What About Homeschool Socialization?I have a friend I have known since elementary school. Great guy. Smart, successful, interesting. Also one of the oddest ducks you'll ever meet. Back then and now.

He is married with children. His wife and kids are also odd, in just about the same ways and same ratio as my friend. He and his wife and all their children (who are now adults) attended public school.

No one ever, ever says,

Wow. Why did you send them to public school? Weren't you worried about socialization?

Because — and here's the kicker — no one ever blames public school for turning out weird kids. They blame the parents.

Turn now to homeschooled kids. Anything that isn't profoundly “normal” (as if this is the single most important “character trait” we are going for) is immediately linked to the fact that the child isn't institutionalized for 180 days per year for 13 years straight. (As if that's the most compelling case for turning out healthy, functioning adults.) They don't notice that a single homeschool family might have a mix of socially adept kids and shy kids (like “normal” families). They don't notice notice that homeschooled kids are odd in the same ways their parents are odd (like “normal” families). They don't notice that there is a reason I have repeatedly held parties with up to 70 homeschooled teens in my home (something I'd never do with “normal” teens), and the reason is that they are generally remarkably civil and loads of fun.
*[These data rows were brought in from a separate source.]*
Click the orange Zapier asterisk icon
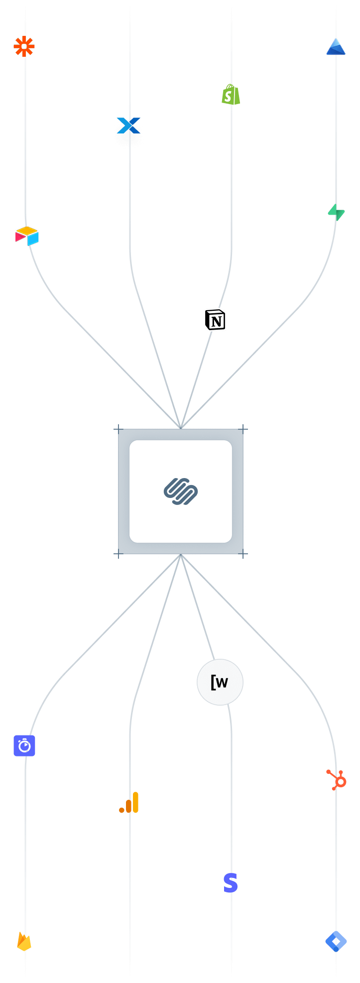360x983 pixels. coord(24,46)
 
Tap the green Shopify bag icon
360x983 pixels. coord(231,94)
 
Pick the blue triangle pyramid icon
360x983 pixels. coord(336,46)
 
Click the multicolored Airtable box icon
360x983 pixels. coord(27,236)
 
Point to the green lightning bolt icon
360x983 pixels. coord(336,212)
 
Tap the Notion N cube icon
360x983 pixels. coord(215,320)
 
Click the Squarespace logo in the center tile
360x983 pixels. coord(181,491)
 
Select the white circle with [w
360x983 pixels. coord(220,682)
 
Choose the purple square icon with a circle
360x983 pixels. coord(24,745)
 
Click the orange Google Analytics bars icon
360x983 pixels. coord(129,802)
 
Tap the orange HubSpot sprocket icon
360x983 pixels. coord(337,779)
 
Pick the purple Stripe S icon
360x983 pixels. coord(231,883)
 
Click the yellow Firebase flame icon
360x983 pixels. coord(24,941)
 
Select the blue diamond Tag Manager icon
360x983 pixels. coord(336,941)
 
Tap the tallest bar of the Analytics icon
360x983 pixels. coord(135,802)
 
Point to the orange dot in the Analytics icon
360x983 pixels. coord(121,810)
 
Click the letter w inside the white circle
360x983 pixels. coord(223,682)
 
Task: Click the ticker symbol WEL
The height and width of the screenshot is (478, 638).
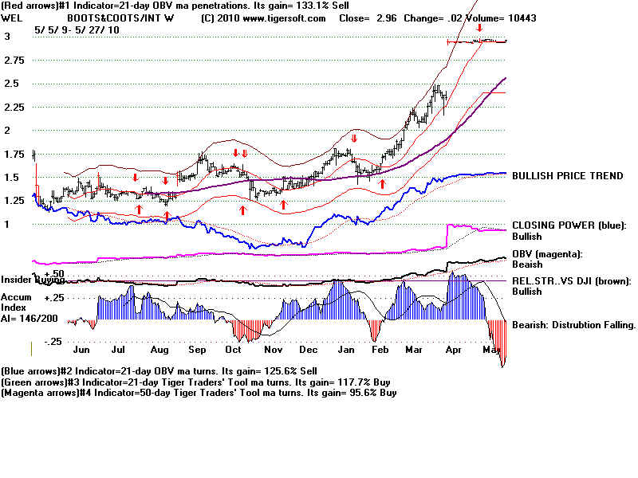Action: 11,18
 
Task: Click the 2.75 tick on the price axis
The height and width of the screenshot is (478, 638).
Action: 15,61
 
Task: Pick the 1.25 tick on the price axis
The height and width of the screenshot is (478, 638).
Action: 15,202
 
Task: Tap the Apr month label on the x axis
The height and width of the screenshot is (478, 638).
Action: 454,350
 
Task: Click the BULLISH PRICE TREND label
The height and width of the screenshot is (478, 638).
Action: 567,176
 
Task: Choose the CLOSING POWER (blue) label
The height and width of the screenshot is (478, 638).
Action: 569,225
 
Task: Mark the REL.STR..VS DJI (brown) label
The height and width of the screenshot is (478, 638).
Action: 570,280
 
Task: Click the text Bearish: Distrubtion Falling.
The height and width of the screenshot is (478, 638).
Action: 573,325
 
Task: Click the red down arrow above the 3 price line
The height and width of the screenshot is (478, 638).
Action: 478,29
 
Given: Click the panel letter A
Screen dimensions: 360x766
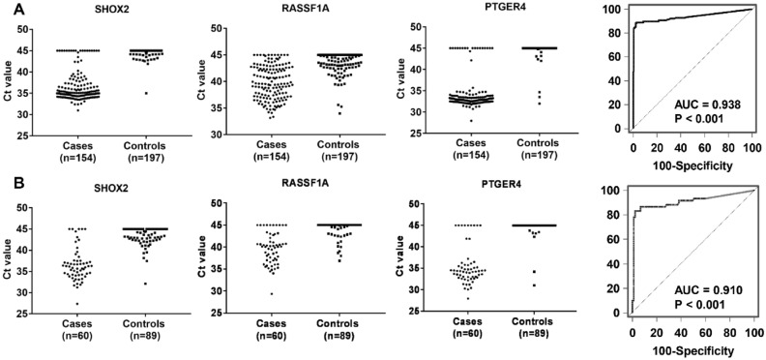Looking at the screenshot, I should pos(9,9).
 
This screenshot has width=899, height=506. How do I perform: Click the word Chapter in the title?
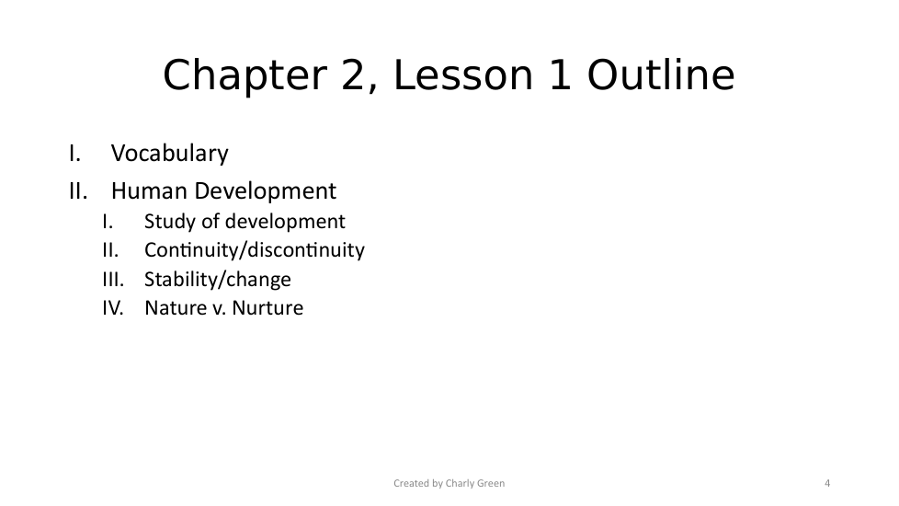(x=245, y=75)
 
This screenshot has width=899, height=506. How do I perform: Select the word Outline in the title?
(x=661, y=75)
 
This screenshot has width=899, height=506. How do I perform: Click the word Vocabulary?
(x=170, y=154)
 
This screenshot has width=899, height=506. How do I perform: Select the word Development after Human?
(x=266, y=192)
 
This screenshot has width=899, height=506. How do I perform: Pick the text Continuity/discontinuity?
(x=255, y=251)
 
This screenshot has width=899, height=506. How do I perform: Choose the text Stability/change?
(x=218, y=280)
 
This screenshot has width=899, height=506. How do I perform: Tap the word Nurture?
(x=267, y=308)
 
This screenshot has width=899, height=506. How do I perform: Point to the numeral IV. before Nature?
(x=113, y=308)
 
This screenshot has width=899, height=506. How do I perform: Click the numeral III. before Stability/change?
(x=113, y=280)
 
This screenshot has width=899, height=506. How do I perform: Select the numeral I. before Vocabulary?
(x=75, y=154)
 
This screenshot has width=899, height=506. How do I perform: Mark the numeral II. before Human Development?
(x=78, y=191)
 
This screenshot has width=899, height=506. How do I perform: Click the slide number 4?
(x=827, y=483)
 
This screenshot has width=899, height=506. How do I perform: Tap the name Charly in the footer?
(x=459, y=484)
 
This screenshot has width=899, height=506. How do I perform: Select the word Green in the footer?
(x=490, y=483)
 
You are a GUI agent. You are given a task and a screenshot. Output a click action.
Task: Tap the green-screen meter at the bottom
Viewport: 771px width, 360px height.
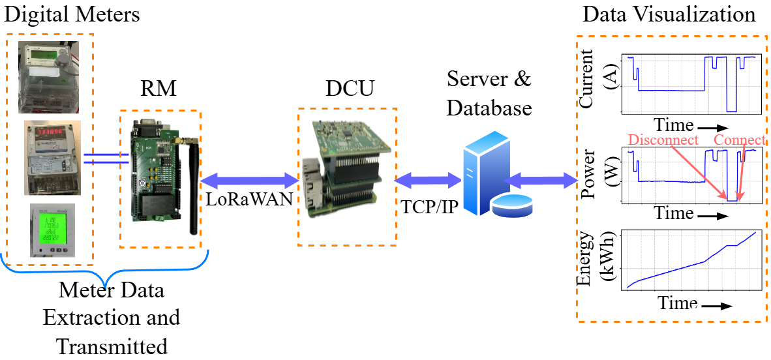pos(50,231)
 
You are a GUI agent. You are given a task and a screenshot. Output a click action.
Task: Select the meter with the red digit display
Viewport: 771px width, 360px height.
pos(52,157)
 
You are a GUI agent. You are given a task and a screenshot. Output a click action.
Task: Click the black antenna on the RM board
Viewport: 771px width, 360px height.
pos(192,189)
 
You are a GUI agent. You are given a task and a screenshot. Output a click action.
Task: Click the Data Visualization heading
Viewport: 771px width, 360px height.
pos(669,14)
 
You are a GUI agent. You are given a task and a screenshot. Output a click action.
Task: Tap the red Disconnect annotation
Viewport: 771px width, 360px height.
pos(663,141)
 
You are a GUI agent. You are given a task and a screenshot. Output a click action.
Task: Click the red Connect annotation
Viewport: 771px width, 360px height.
pos(740,141)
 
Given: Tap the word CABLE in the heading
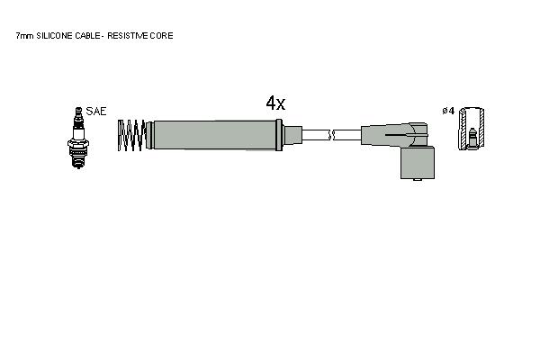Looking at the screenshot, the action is click(x=87, y=36).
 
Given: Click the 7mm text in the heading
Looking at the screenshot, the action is click(x=24, y=36).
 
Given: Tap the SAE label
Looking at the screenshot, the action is click(x=96, y=112).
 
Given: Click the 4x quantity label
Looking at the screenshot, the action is click(x=275, y=103).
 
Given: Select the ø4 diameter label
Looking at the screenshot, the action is click(x=448, y=111).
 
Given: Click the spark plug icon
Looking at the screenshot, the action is click(x=78, y=138).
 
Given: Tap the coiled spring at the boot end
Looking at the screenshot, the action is click(x=131, y=135).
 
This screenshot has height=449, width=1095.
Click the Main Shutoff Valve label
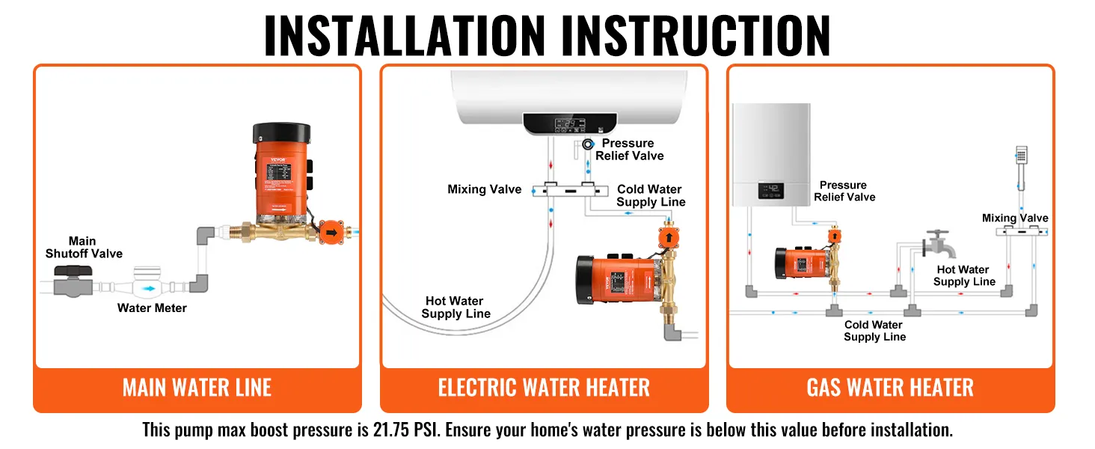83,248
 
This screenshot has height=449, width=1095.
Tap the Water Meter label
152,308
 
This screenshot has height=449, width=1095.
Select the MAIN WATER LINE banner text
197,388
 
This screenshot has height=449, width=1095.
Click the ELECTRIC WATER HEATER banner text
544,388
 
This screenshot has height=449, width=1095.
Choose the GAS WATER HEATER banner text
890,388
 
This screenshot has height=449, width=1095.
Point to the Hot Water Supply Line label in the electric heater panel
456,308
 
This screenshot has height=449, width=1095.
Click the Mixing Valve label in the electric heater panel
484,189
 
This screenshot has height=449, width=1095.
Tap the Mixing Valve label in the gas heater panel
1015,219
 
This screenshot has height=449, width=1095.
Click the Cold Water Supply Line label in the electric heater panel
651,196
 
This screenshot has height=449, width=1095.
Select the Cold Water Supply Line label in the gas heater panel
874,331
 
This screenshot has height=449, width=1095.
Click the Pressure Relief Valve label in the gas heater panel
844,191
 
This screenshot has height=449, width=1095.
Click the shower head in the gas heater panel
1022,155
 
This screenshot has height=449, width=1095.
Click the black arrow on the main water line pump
330,233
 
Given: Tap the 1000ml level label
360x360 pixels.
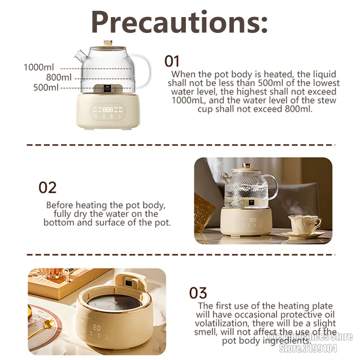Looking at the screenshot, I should coord(39,68).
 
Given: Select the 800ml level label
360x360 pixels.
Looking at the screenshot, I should coord(58,77).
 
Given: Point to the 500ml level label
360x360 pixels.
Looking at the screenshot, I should coord(46,87).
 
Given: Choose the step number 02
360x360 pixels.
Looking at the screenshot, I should coord(47,187).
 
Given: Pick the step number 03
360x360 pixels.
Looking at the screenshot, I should coord(198,293).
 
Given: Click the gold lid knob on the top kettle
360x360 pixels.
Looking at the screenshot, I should coord(108,43).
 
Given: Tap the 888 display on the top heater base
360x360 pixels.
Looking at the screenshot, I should coord(108,109).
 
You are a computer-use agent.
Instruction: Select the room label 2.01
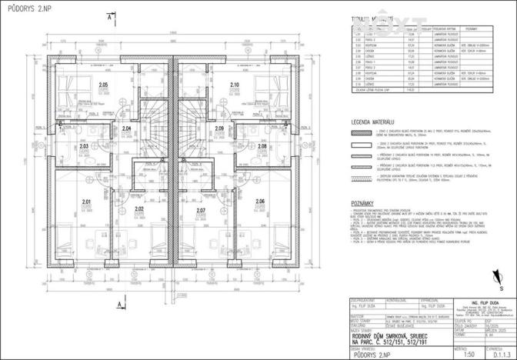87,202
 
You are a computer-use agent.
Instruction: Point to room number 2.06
258,202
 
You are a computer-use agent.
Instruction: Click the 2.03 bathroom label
85,145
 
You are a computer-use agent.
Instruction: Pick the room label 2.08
262,145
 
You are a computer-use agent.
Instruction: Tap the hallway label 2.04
126,128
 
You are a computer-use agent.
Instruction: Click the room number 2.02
139,209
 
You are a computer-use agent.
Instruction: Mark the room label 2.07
201,210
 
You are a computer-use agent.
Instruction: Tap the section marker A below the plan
112,285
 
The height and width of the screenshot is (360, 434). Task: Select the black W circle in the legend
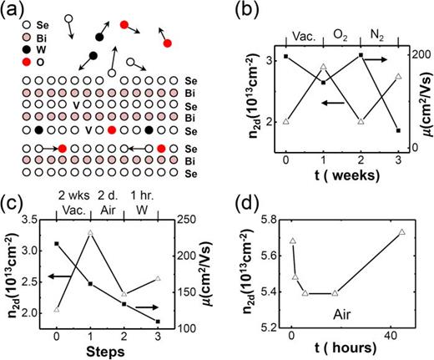coord(8,51)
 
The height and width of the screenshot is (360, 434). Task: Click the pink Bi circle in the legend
coord(8,38)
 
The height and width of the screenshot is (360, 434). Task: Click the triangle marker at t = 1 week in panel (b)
coord(324,67)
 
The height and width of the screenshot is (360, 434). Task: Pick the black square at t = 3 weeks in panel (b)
coord(399,130)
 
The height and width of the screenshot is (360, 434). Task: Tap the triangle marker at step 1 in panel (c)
coord(89,232)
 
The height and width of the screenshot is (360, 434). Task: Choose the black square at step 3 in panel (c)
coord(157,322)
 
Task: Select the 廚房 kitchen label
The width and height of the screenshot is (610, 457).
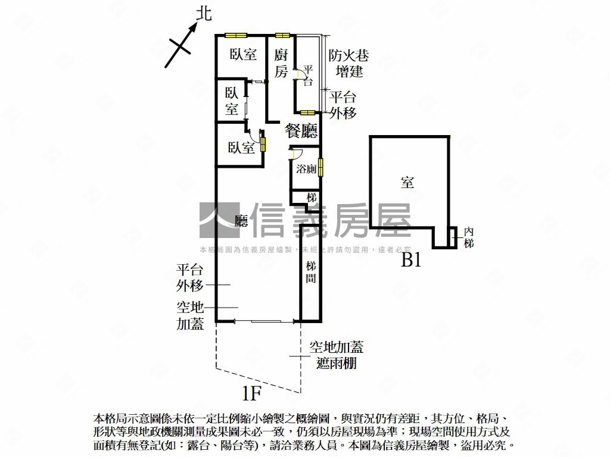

As I've said before, socialization is an excruciatingly dumb reason to send kids to public school. There might be some good reasons — although I see less evidence of this every year — but this one is downright stupid and shows strong symptoms of denying the obvious.

In my own family of six homeschooled kids, they lie all across the “socialization” spectrum between overtly extroverted to extremely shy (and in between). Any oddities you might see can generally be traced either to me, to Sam, or to — wait for it — lousy experiences they've had with public schooled kids. (You can just read that as bullying.) Same applies to pretty much every homeschooling family I've ever met. (And I've met hundreds and hundreds.)

Now that we've cleared up all that mythical nonsense, I'll try to answer those of you still left with a sincere question about socialization with my own question:

What do you mean by socialization? And how does public school optimally provide it?

P.S. In case you're wondering. No, that is not one of my kids in the photo. And he's not a homeschooler.